Given that, you might wonder why I too have decided to help get the word out. The reason is simple – I want more eyes on them, more eyes to watch over them and keep them safe.

The kind of person I want to tell about bothies is you.

I want to invite you all to fall in love with these modest shelters as much as I have

Arenig Fawr bothy (in Snowdonia) sits beside the llyn (lake) and hill of the same name

What are bothies?

The easiest way to describe bothies is simply as stone tents. They may look like country cottages from the outside – pretty enough, with a ramshackle type of charm to earn them a spot on a chocolate box – but inside it’s a different story. With no gas, no electricity, no running water, no bathroom, no beds and certainly no TV, these are as basic a shelter as they come. But it’s amazing what a few candles, a lit fire and good cheer can do to a place.

In terms of size, bothies range from two-person shed-like affairs right up to multi-bedroom house-like structures with several fireplaces and even kitchen areas. There isn’t a standard bothy – they will constantly surprise you – but therein lies their charm.

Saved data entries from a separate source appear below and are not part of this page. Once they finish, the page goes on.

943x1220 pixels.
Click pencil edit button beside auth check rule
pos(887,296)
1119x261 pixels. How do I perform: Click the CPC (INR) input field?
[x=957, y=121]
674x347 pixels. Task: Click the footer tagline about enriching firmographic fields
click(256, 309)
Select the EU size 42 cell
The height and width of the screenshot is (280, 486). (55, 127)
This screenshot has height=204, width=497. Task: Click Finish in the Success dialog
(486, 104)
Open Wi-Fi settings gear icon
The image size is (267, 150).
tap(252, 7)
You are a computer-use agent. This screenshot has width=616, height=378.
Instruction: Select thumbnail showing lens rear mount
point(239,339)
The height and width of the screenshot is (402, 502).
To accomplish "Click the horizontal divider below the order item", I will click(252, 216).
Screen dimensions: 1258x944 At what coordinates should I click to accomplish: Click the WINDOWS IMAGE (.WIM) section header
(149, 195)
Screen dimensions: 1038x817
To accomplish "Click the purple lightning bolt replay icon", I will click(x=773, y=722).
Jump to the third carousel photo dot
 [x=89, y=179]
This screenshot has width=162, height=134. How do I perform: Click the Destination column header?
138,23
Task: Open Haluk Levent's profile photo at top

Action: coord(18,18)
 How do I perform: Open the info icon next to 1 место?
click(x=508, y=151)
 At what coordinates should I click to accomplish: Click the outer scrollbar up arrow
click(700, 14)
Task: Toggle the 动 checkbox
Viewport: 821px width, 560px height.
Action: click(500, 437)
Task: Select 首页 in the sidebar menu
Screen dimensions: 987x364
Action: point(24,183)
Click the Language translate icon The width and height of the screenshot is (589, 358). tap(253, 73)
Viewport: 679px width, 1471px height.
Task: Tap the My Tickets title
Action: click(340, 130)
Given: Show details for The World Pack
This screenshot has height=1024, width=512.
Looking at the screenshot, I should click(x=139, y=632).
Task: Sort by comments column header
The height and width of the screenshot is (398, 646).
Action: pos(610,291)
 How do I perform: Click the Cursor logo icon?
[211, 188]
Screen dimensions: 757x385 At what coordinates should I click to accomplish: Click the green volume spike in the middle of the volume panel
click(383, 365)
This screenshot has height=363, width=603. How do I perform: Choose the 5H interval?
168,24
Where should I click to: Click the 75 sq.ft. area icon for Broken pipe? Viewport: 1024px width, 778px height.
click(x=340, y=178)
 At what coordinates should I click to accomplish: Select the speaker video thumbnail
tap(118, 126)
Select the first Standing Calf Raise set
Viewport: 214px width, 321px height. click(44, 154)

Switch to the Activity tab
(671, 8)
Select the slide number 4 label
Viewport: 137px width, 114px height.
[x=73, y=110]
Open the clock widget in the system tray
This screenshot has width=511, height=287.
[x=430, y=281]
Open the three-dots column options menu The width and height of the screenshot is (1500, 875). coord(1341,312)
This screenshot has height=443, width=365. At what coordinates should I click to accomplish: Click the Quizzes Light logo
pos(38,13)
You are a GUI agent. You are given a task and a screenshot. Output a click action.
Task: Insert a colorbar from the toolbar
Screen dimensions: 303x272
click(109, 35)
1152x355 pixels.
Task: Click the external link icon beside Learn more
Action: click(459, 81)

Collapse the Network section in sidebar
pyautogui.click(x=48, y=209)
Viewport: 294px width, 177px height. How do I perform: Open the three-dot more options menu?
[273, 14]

Best of all they are left unlocked on a trust basis, for wilderness lovers to stay in, so that we can linger in the places we love so well. It’s funny how somewhere so basic that it wouldn’t even make a hotel grading system can be a place with views that are definitely five star.

Enjoying a coffee in Ruigh Aiteachain bothy, East Highlands

Where are they?

Bothies can be found all over Britain in wild and remote places. Because they are generally remote, most are found in Scotland – arguably home to the wildest tracts of land in mainland Britain – with a few scattered in the north of England and parts of rural Wales. To give you an idea of their distribution, the MBA has around 100 buildings in its care, of which just eight are in Wales (where the MBA is known as the CLLM) and 10 in England.

Where did they come from?

Bothies in Britain differ from unmanned shelters in other parts of the world in that they were never built for that purpose. They were just appropriated when the need arose. Originally old farmsteads or workers’ huts, they existed because employees on big remote estates, or those quarrying or building dams deep in the mountains, needed somewhere to rest or stay nearby – a commute would have been impossible.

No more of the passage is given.